Pistachio and pomegranate meringues

pistachio and pomegranate meringues

If there were a beauty contest for fruit the pomegranate would win hands down. Admittedly, it is also one of the most frustratingly difficult and downright messy things you can eat but once you’ve mastered the fine art of deseeding it there’s nothing to rival it. Don’t be tempted to buy the pre-picked packaged seeds. They’re a measly excuse for the real thing, which should always be crisp, firm and brightly coloured. The key to successfully teasing those ruby jewels from the multi-chambered clutches of pith without crushing them is patience.

pomegranate

Set aside a good 30 minutes to tackle your pomegranate. Don’t attempt it if you’re stressed, tired or pushed for time. You’ll only end up splattered from head to toe with crimson juice that stains as permanently as blood. Take a sharp knife and, starting from the top, cut halfway down into the fruit so the fruit can be broken in half or into quarters. Using your hands, pry open the fruit over a large bowl letting any seeds and juice drop down into the bowl. Discard any peel or pith to one side. Begin to carefully peel away the inner pith to reveal the different chambers. Break off pieces of fruit in line with the shape of the chambers, all the while gently encouraging the seeds to fall down into the bowl. The trick is to exert just enough pressure to free the seeds without crushing them and covering yourself and everything around you in juice. The whole process sounds horribly tedious but if you’re in the right mood triumphing over the pith can be incredibly satisfying – a bit like playing that game Operation.

molasses

Inspired by Monks’ use of long-forgotten store cupboard ingredients I dug out a bottle of pomegranate molasses determined to add a little to the recipe. It’s has a wonderful balance of sweet and sour and works equally well in desserts and savoury dishes. I originally bought it to use in a dressing for a duck salad. The molasses must have been lurking at the back of the cupboard for a fair few years now but to its credit it still tasted exactly the same. I think it must have so much sugar in it that nothing short of nuclear warfare could finish it off.
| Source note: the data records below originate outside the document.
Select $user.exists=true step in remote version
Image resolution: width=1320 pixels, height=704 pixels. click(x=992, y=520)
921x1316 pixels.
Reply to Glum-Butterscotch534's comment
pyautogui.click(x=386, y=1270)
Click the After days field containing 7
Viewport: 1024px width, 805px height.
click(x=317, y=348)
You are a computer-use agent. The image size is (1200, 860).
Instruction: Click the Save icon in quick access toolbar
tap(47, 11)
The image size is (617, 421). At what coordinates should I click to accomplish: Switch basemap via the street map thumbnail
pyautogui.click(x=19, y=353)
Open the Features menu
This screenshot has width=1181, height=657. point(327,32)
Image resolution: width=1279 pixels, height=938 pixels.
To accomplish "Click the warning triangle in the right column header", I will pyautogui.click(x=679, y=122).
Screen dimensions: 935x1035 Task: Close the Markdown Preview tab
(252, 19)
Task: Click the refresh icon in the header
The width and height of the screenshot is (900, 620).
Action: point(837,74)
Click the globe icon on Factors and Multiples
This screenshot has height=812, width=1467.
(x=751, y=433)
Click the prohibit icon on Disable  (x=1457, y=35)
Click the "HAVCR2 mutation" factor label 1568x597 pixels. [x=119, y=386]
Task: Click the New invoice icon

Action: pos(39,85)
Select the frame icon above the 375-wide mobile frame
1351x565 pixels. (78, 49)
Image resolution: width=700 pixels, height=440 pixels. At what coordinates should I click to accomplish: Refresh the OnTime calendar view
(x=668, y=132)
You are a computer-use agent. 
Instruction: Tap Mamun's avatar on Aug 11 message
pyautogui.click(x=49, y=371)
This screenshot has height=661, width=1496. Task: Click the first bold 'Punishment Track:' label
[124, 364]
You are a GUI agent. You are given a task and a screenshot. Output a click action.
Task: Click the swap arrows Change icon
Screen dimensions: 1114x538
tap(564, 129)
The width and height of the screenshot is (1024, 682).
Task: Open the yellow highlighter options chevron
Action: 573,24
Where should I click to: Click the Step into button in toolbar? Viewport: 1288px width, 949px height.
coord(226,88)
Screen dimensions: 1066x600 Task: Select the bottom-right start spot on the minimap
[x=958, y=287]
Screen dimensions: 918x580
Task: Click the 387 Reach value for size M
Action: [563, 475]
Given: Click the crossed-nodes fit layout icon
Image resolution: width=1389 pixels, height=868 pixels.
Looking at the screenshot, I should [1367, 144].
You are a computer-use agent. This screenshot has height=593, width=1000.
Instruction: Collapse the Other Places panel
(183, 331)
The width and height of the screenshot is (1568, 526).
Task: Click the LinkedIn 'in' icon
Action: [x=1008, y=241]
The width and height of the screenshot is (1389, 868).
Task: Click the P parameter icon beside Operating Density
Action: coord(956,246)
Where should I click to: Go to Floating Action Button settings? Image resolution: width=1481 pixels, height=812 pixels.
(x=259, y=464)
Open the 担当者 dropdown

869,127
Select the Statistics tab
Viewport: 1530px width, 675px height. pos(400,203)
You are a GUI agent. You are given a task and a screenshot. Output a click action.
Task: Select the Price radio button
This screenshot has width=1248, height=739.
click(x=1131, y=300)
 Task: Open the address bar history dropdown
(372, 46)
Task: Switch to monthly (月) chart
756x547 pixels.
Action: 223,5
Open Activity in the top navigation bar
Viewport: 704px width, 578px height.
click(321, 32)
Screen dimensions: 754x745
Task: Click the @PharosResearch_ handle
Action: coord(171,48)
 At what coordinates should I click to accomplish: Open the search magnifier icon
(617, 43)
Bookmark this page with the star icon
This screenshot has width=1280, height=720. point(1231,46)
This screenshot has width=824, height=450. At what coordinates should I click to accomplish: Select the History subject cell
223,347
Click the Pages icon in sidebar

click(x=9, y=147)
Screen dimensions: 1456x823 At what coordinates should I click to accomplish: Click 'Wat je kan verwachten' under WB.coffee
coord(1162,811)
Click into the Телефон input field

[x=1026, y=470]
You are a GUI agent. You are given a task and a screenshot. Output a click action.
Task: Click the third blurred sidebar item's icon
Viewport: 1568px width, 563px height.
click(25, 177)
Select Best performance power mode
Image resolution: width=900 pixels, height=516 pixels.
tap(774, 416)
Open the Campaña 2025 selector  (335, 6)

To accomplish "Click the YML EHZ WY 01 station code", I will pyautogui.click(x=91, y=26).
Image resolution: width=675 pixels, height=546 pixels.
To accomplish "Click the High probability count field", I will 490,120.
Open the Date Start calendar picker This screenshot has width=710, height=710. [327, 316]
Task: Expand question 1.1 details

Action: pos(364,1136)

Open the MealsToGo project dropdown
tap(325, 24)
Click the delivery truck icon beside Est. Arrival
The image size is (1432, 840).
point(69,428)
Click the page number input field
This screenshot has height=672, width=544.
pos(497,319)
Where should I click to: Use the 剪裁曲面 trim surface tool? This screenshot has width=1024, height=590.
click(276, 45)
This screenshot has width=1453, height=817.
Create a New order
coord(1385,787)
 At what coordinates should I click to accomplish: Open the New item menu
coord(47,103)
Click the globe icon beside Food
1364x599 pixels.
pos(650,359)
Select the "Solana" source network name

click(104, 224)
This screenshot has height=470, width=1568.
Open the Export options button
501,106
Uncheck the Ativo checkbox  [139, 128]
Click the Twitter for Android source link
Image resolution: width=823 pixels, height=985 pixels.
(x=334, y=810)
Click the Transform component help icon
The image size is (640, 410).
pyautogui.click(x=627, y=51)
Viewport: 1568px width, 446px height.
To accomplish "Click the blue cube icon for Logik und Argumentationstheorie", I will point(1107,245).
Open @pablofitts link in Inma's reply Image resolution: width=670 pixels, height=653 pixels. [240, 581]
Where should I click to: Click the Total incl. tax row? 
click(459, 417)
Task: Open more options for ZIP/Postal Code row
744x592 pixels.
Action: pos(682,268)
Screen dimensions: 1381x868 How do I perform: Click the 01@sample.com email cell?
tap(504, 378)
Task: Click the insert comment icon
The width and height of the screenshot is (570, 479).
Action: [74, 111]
Pistachio and pomegranate meringues

Serves 4-6

For the meringues

60g of shelled pistachios

4 egg whites

200g of caster sugar

 

For the cream

400ml of double cream

a tablespoon of pomegranate juice from some crushed seeds

a teaspoon of pomegranate molasses

a drop or two of rose water

 

To garnish

Chilled pomegranate seeds (no pith!)

Some freshly chopped mint

You’ll also need a handheld electric whisker or kitchen aid

pomegranate

Preheat a fan oven to 120°C. Pop the pistachios on a baking tray and roast in the oven for 10-15mins. Immediately coarsely grind the nuts in an electric grinder or chop finely on a board. Leave to one side.

Next make the meringues. Line a baking tray with baking paper. Take a clean, dry, medium-sized ceramic mixing bowl and wipe around the inside with half a cut lemon. Add the egg whites and begin whisking on a slow setting until it starts to get quite frothy. Increase the speed as the peaks get firmer. When you have stiff peaks, begin to add the sugar a spoon at a time. Whisk for a few seconds after each spoonful. When all the sugar is added fold in ¾ of the pistachios and then spoon 4-6 round shapes onto the baking paper being careful to leave enough room between meringues. Sprinkle half of the remaining pistachios over the top of the meringues and immediately pop into the oven and cook for 45mins or until firm and crisp. Keep an eye on the meringues as you don’t want them to brown too much. Avoid opening the oven door. Turn off the oven and leave the meringues to cool in there for a few hours or until the oven is completely cool.

Crush a few of the pomegranate seeds to produce some red juice. Add the cream to a mixing bowl with the molasses, pomegranate juice and rose water – it should be a lovely pale pink colour, if not add a little more pomegranate juice. Whip until soft firmish peaks appear. Dollop the cream onto the meringues and then sprinkle over some pomegranate seeds, any leftover pistachio and some of the chopped mint.

Posted by Higgs

 

 

 

,

One Response to Pistachio and pomegranate meringues

  1. Nicola Shepherd February 29, 2012 at 10:09 pm #

    I made this on Sunday – absolutely delicious!